We're all the product of our musical past. What's your musical history? First album you ever bought? First musical epiphany moment? First album that terrified the hell out of you?
I’ve loved music for as long as I can remember. Looking back I don’t doubt that my affection stemmed partially from the fact that Jim Henson’s programming (Sesame Street, Fraggle Rock, Muppets) played a big part in my childhood development. Actually I think that explains more about me than just the music angle. Anyway, I used to listen to oldies and classic rock radio for hours on end in my room. That was the music my parents liked, so that was the music I liked. The sea change, aka learning that there was fantastic music that I liked but my parents didn’t came relatively late in comparison to my friends and schoolmates. The first album that I ever bought was a cassette of Green Day’s Dookie. I have had many epiphany moments but the top three would have to be listening to John Coltrane’s Giant Steps and realizing I was not going to make it in the world of jazz improvisation, hearing songs off the first Rage Against The Machine album while riding in a friend’s truck, and lastly having my attitude towards hip-hop completely flip flop after absorbing Blackalicious’ amazing Blazing Arrow. I can’t think of anything that terrified me, but I will volunteer that I never want to listen to Scratch Acid’s song “Lay Screaming” again. The vocals disturb me that much.
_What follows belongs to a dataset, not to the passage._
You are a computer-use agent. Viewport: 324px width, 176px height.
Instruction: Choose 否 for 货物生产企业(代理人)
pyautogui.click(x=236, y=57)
There are a few. dUg Pinnick’s Naked, Monsterworks’ The Album Of Man, and Greenhouse’s Bend But Don’t Break.
What do you see happening in the music scene today, good and bad?
I think I'll leave this question to the professionals. I will say that it makes me happy to see a lot of smaller record labels emerging. I am a big fan of the Bandcamp website. I appreciate and have taken part in several fan-funded projects. The variety of music being created and marketed online is stunning! There is literally something for everyone! The bad would be the loss of many dedicated record stores.
With so many music sites, how would you describe what you do? What's your unique take on the music and writing?
My writing style evolved from necessity. When I was hired onto The Ripple Effect I was very familiar with the high quality of writing on offer. It's not that I wanted to stand out per se, but I did want to offer something to readers that the other writers did not. While it doesn't make for a good story, I can't explain why I decided to create that first story attached to my Watain review. Actually, when I think about it, I believe one of the big reasons was that I wanted to take attention away from the fact that I was not well schooled in black metal music. In the end I figured out that I liked coming up with crazy story ideas that in some way, shape, or form relate to the band/album I'm reviewing and then fleshing those ideas out. As far as my 'unique take' goes I am sure that there are other music writers out there who create stories that accompany their reviews, but I have not yet come across one myself. Wow...that sounded way too egotistical for comfort! What I'm trying to say is that I am not a beautiful or unique snowflake.
Illegal free downloads on your site. Yes or no, and why?
There is no need for a review site to have a link to illegal downloads. I’m pretty sure that every internet browser has a search bar, and I’m equally sure that the vast majority of people online can use said search bar to find what they want. It’s not difficult. Now I am not going to be a hypocrite and say I have never illegally downloaded something, but I also spend a lot of money on music. Music is what I love, so that’s where my disposable income goes.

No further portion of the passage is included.